◆ How to complete this task ◆
Your answer should repeat exactly the line containing "This screenshot has width=690, height=427." and all lines after it through the end of the material below, with no other text.
++++++
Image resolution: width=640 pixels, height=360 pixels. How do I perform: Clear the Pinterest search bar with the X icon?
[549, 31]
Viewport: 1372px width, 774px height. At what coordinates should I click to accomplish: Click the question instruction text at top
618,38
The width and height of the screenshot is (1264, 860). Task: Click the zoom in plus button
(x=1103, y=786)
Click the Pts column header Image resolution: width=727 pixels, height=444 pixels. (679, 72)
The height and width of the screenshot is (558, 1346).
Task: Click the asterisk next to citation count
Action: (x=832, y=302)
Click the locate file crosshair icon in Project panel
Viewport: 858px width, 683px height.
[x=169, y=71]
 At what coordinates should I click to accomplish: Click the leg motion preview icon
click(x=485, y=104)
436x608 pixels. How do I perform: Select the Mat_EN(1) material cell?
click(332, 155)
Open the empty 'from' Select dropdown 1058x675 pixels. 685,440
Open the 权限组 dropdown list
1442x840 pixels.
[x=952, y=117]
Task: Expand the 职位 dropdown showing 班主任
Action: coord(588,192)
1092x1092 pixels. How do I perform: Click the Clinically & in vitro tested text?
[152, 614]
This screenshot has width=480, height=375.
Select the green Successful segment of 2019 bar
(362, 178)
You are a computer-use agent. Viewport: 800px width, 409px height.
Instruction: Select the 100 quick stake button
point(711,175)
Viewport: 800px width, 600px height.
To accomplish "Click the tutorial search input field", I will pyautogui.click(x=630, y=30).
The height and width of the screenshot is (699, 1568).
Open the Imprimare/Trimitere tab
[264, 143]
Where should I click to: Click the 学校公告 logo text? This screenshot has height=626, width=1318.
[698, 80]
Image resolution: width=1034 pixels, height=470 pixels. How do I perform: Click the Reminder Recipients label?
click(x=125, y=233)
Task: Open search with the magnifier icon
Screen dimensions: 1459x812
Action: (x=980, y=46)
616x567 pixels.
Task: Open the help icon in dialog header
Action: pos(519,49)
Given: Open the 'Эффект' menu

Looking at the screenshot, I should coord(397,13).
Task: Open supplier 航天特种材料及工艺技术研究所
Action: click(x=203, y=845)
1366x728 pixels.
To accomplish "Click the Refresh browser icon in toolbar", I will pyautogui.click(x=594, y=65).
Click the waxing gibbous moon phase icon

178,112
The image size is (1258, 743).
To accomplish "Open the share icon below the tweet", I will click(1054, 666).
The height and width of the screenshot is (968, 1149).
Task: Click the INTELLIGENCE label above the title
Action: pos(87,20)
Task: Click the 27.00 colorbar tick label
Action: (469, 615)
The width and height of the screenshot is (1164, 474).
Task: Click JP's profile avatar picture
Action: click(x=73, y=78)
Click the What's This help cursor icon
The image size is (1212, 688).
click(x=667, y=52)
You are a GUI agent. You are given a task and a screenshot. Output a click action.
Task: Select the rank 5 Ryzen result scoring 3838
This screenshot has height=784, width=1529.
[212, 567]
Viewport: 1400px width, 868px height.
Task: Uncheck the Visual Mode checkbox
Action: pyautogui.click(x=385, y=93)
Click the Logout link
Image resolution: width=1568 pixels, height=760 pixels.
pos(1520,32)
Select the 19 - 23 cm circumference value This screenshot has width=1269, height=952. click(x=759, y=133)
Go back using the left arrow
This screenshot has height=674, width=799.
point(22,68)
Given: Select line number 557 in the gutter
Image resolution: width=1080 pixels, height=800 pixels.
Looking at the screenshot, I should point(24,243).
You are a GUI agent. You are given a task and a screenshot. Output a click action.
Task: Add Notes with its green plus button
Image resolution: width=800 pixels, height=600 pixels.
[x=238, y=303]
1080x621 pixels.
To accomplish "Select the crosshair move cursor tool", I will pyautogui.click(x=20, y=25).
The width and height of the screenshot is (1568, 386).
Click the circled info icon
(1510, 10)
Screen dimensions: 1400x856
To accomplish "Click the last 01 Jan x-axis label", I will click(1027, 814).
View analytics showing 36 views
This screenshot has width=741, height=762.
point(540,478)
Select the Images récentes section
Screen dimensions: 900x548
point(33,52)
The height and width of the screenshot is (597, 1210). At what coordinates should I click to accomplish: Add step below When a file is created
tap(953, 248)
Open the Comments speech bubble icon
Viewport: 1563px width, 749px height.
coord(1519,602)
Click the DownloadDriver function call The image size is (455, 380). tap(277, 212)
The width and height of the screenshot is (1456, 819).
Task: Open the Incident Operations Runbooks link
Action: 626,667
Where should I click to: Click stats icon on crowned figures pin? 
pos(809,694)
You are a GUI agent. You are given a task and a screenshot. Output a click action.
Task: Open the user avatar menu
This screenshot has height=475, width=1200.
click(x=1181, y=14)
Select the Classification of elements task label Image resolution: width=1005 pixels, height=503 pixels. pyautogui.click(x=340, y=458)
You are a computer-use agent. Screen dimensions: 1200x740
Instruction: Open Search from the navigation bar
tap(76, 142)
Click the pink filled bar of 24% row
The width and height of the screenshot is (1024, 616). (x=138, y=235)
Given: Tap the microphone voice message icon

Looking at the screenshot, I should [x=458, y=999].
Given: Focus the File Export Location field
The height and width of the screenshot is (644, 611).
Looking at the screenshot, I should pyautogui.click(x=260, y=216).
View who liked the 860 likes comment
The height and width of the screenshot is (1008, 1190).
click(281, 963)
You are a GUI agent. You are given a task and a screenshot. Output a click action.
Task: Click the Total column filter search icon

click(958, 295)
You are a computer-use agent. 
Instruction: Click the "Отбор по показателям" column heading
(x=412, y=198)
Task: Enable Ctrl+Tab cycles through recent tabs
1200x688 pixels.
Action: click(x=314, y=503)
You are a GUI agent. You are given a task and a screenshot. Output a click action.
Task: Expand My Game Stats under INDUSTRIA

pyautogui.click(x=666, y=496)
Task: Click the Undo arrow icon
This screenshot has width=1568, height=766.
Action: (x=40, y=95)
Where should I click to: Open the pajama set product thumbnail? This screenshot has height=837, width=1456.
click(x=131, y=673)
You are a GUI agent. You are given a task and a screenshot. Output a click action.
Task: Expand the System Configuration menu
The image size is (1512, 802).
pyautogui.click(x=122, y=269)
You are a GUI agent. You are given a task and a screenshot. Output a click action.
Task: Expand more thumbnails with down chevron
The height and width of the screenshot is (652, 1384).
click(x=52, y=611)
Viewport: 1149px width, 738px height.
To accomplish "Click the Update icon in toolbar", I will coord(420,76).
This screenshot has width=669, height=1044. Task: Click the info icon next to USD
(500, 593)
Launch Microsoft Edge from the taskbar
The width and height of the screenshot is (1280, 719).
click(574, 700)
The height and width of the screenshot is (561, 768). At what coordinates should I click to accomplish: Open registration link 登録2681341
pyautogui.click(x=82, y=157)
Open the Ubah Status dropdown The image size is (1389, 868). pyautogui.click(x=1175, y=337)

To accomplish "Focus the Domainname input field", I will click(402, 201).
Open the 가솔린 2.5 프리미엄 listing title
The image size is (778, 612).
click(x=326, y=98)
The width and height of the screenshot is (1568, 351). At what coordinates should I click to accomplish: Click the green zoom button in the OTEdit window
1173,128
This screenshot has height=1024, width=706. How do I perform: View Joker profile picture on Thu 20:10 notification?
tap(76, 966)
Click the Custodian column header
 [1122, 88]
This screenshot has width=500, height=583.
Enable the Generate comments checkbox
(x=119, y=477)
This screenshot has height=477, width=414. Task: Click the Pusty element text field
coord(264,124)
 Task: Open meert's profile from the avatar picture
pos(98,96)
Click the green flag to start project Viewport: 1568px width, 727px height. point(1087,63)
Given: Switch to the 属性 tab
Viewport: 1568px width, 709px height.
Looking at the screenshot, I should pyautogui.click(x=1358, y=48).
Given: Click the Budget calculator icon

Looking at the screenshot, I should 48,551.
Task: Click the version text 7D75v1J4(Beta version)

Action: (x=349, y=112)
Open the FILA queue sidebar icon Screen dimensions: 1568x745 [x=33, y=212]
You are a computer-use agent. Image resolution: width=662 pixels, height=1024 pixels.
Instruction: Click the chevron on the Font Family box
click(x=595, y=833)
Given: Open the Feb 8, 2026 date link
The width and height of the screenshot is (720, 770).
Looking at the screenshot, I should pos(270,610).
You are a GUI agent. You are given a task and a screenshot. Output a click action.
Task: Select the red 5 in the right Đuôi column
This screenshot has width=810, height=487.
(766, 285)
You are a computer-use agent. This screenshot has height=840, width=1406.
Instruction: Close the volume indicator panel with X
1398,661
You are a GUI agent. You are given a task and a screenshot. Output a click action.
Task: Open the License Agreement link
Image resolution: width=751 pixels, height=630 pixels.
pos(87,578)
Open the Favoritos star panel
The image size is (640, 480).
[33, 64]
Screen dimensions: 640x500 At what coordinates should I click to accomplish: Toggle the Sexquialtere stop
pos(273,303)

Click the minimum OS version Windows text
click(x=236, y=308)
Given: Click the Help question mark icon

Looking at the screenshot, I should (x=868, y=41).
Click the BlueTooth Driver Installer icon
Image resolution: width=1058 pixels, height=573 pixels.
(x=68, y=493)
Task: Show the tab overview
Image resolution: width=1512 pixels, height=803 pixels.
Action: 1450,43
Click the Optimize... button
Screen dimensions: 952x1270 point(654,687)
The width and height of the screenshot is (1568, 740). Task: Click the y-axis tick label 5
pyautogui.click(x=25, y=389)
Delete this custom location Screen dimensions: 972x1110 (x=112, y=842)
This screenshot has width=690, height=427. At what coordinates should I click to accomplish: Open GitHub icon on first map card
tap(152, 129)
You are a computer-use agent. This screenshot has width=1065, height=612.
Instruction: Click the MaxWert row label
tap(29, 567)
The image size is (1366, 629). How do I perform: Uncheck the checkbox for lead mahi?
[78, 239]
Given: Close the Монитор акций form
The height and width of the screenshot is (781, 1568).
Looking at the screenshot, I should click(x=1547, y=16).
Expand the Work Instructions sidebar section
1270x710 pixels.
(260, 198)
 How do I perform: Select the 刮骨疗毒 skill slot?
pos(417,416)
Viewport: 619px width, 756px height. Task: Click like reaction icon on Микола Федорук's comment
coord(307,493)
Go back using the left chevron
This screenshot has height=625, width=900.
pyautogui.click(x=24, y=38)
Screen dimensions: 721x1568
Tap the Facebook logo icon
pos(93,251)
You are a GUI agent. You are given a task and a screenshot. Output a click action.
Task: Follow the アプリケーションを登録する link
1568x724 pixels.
++++++
◆ Exercise result ◆
This screenshot has width=690, height=427. At what coordinates should I click to accomplish: Open GitHub icon on first map card
tap(152, 129)
You are a computer-use agent. This screenshot has width=1065, height=612.
Instruction: Click the MaxWert row label
tap(29, 567)
The image size is (1366, 629). How do I perform: Uncheck the checkbox for lead mahi?
[78, 239]
Given: Close the Монитор акций form
The height and width of the screenshot is (781, 1568).
Looking at the screenshot, I should click(x=1547, y=16).
Expand the Work Instructions sidebar section
1270x710 pixels.
(260, 198)
 How do I perform: Select the 刮骨疗毒 skill slot?
pos(417,416)
Viewport: 619px width, 756px height. Task: Click like reaction icon on Микола Федорук's comment
coord(307,493)
Go back using the left chevron
This screenshot has height=625, width=900.
pyautogui.click(x=24, y=38)
Screen dimensions: 721x1568
Tap the Facebook logo icon
pos(93,251)
You are a GUI agent. You are given a task and a screenshot. Output a click action.
Task: Follow the アプリケーションを登録する link
1568x724 pixels.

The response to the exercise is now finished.